IIRC, when I was little, I heard you shouldn't run the fan for very long because it was a fire hazard, but I might be misremembering. Plus I'm in a pretty dry climate, and our home has a painfully low RH level right now, so I wanted to leave it off and let the moisture spread throughout the house. (But would that actually work, or would too much humidity stay in the bathroom?) I tried to google this info, but it's like everyone expects everyone to know how long to run the fan. My family never used those fans when I was growing up though, so I have no frame of reference.

My humidiphobic fiance wants to run the fan for up to eight hours after every shower.... Maybe I should just buy a humidity meter for every room in the house.


----------



## yeahwhat

10-15 minutes should be enough. If you have low humidity, open the door and put a portable fan in it to pull the moist air into the rest of the house.


----------



## dbsam

It might depend upon your fan too. We've recently replaced several of our bathroom exhaust fans and the new ones really work quickly. (We leave the fan on while we shower and for 5-10 minutes after the shower.)

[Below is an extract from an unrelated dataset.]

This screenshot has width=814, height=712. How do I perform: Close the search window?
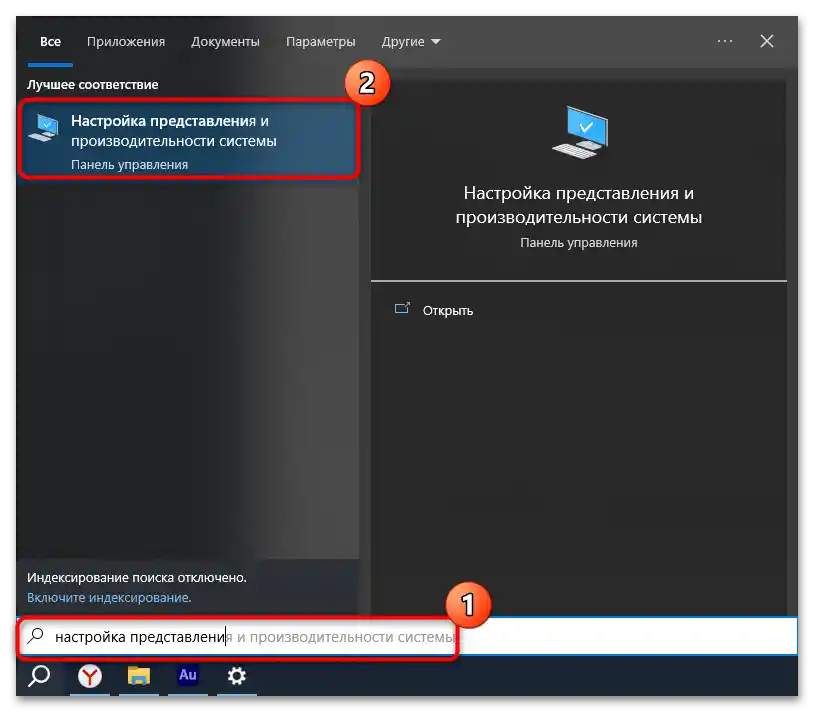click(766, 41)
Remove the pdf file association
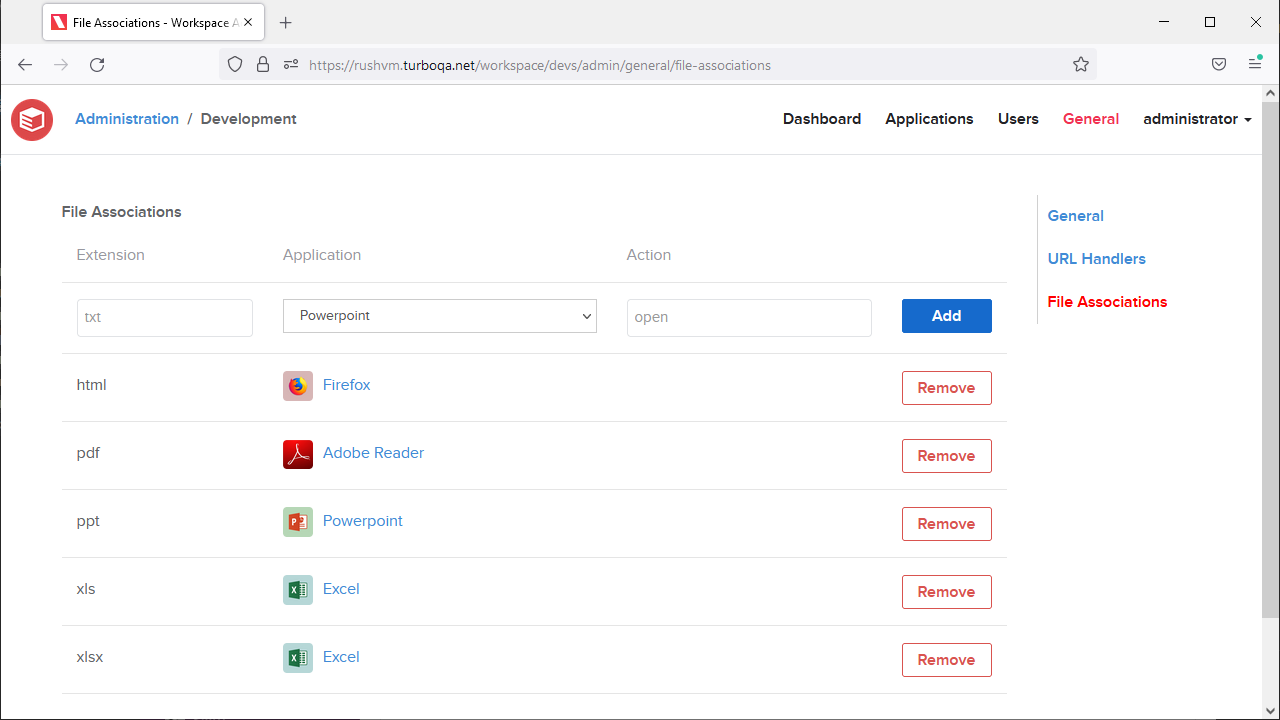1280x720 pixels. point(946,455)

We use the fans a lot - showers and 'bathroom courtesy'. Many years ago my husband installed timer switches on all of our bathroom fans - they work great. We never heard about the fans catching fire, but we didn't want them running all day because they take out the heat/ac, wear out the fans, waste electricity, etc.


----------



## elsie

As long as it takes me to get dressed and dry my hair (15 minutes or so)


----------



## nd_deadhead

I installed a bathroom fan 2 years ago, with a timer. It worked great - until the timer burned out. I replaced it with a regular switch.

In a dry house, I wouldn't run it as long (in the winter). Do this test - close the bathroom door during a shower, run the fan, and see how long it takes before the condensation on the mirror clears off. I'd run the fan a bit longer than that.

And we always shower with the door open, to help move that moisture to the rest of the house.


----------



## cristeen

First thing to do is see if it's doing anything. Take a Kleenex or 2 squares of TP, flip the fan on, and hold the tissue in front of the fan. It should suck it onto the grill. If it doesn't, then there's no point in turning it on at all because it's not doing anything. I'd look into replacing it.

Assuming it's doing something, we run it until the mirror is no longer fogged, with the door open. Which is going to be dependent on the time of year and the ambient temp/humidity level. When I get out of the tub, I open the door, turn on the fan and in the winter it might take 10 minutes for it to clear. In the summer it sometimes doesn't fog to begin with.


----------



## NikonMama

We only run the fan as long as it takes us to shower, dry off, and comb our hair. Once we leave the bathroom we shut it off and just leave the door open.


----------



## carlbarthel

I keep the door open for sometime and keep the fan on for around 10minutes. Another reason to keep the door open is that our bathroom vanity cabinets is not waterproof so very often water does get sprinkle on it causing it a damage.


----------



## ollyoxenfree

Our bathroom fans are fairly noisy and the sound annoys me. I feel like I'm always turning them off after people (DH) let them run on and on and forgotten about them.

I'll run the fan during and after my shower. I'll open the door as soon as I'm dressed and leave the fan running while I dry my hair or brush my teeth or whatever and maybe for another few minutes - approximately 10 minutes after the shower ends. DH seems to think that it needs to run for 30 or 60 minutes or more. I think he just forgets about it and it doesn't bother him at all. It's funny because he grouses if lights are left on after someone leaves a room.


----------